>> begin EXTRACT PROVIDED
All right David failed so we have Amnon here with the family problem and he has no training on how to handle it.  Instead he goes to this Jonadab character, and this again goes back to something very interesting, verse 3, “But Amnon had a friend, whose name was Jonadab, the son of Shim-eah, David’s brother,” now isn’t that interesting.  David came out of the house of Jesse; David’s name… someone asked what their last names were in the Bible, well, that’s what it is, David ben-Jesse.  And they could tell you all the way back, David ben-Jesse, ben-so and so, ben-so and so, ben-so and so, ben-so and so, all the way back.  They had to memorize their great-great grandfathers, all the way back, that’s their last name.  All right, David is David ben-Jesse, that’s his last name.
>> end EXTRACT PROVIDED
>> begin DATA LINES
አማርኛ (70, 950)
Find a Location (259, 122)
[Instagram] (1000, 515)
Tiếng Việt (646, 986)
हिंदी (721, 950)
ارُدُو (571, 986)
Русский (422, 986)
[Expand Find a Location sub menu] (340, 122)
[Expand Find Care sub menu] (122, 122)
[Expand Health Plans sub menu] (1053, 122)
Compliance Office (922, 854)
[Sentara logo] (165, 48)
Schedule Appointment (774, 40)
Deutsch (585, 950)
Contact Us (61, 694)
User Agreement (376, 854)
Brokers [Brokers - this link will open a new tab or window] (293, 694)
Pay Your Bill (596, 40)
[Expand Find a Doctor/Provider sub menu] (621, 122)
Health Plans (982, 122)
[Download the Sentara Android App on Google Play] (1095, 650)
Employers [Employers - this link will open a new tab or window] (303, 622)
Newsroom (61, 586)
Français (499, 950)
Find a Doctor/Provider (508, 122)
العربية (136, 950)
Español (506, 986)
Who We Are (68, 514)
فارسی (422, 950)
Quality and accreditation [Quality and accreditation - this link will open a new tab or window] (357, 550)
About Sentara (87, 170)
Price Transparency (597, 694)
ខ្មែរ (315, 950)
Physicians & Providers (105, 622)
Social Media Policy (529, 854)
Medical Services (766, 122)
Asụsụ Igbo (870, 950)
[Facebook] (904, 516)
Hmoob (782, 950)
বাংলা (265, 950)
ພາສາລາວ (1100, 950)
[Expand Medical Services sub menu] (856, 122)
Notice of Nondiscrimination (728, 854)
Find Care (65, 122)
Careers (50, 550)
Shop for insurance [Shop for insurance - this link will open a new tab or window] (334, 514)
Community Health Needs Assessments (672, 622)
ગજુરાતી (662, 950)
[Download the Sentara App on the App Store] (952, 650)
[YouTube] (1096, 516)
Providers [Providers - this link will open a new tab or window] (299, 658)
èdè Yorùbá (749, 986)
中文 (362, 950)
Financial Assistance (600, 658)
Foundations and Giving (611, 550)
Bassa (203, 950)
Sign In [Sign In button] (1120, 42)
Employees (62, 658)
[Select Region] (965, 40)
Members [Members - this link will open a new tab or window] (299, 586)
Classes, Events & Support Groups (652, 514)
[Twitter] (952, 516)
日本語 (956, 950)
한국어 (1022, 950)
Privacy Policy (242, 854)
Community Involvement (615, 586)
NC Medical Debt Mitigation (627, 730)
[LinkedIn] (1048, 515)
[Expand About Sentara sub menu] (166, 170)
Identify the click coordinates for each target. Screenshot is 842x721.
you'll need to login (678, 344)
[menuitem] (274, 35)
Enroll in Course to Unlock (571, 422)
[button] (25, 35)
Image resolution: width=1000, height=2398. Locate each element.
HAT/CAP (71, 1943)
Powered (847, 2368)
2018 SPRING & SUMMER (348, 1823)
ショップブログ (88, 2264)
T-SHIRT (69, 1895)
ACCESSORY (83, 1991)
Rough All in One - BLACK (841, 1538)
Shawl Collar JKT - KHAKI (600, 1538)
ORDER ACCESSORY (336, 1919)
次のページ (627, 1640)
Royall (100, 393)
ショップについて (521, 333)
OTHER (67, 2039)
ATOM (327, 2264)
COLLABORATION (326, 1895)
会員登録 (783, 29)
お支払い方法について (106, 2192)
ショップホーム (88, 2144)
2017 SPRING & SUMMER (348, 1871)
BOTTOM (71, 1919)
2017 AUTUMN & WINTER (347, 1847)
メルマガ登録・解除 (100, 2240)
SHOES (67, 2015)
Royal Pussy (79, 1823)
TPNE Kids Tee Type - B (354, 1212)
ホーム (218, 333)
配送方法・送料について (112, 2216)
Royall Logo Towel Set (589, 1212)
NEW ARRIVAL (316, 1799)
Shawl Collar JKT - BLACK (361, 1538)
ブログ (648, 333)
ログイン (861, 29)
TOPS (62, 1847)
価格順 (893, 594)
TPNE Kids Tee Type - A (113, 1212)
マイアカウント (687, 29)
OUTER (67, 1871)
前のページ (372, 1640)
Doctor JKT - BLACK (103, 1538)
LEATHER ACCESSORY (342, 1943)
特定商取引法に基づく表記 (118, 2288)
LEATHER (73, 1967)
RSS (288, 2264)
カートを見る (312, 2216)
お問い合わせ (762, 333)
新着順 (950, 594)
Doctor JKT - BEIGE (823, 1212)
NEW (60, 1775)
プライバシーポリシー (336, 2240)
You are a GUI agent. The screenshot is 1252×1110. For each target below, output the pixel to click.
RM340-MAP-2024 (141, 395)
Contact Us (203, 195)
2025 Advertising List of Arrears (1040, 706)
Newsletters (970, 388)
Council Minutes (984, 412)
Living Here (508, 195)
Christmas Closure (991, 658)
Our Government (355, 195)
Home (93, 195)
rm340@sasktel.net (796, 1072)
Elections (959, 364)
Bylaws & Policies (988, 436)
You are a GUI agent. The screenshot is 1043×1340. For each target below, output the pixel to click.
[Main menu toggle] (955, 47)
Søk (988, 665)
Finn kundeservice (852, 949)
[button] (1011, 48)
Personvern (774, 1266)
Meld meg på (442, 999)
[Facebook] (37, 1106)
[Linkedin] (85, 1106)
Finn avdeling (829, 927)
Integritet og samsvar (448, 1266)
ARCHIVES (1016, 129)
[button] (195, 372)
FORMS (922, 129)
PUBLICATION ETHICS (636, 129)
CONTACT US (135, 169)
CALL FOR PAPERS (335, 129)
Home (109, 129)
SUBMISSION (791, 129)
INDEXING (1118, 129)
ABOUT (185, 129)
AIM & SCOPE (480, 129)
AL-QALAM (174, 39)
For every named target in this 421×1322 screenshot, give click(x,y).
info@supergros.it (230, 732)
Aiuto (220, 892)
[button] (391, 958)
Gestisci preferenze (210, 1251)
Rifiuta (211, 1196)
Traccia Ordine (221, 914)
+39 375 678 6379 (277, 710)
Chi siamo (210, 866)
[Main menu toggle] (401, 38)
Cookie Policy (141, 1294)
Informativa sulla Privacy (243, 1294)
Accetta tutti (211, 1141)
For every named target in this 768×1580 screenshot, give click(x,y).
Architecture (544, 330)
>> end DATA LINES
* WRITTEN EXERCISE 1 *
List every person named in the excerpt on Amnon and Jonadab.
* WRITTEN EXERCISE 2 *
According to the excerpt on Amnon and Jonadab, what is David's last name?
The material shown here is separate from the text.

* TASK RESPONSE 1 *
Amnon, David, Jonadab, Shim-eah, Jesse

* TASK RESPONSE 2 *
David's last name is ben-Jesse.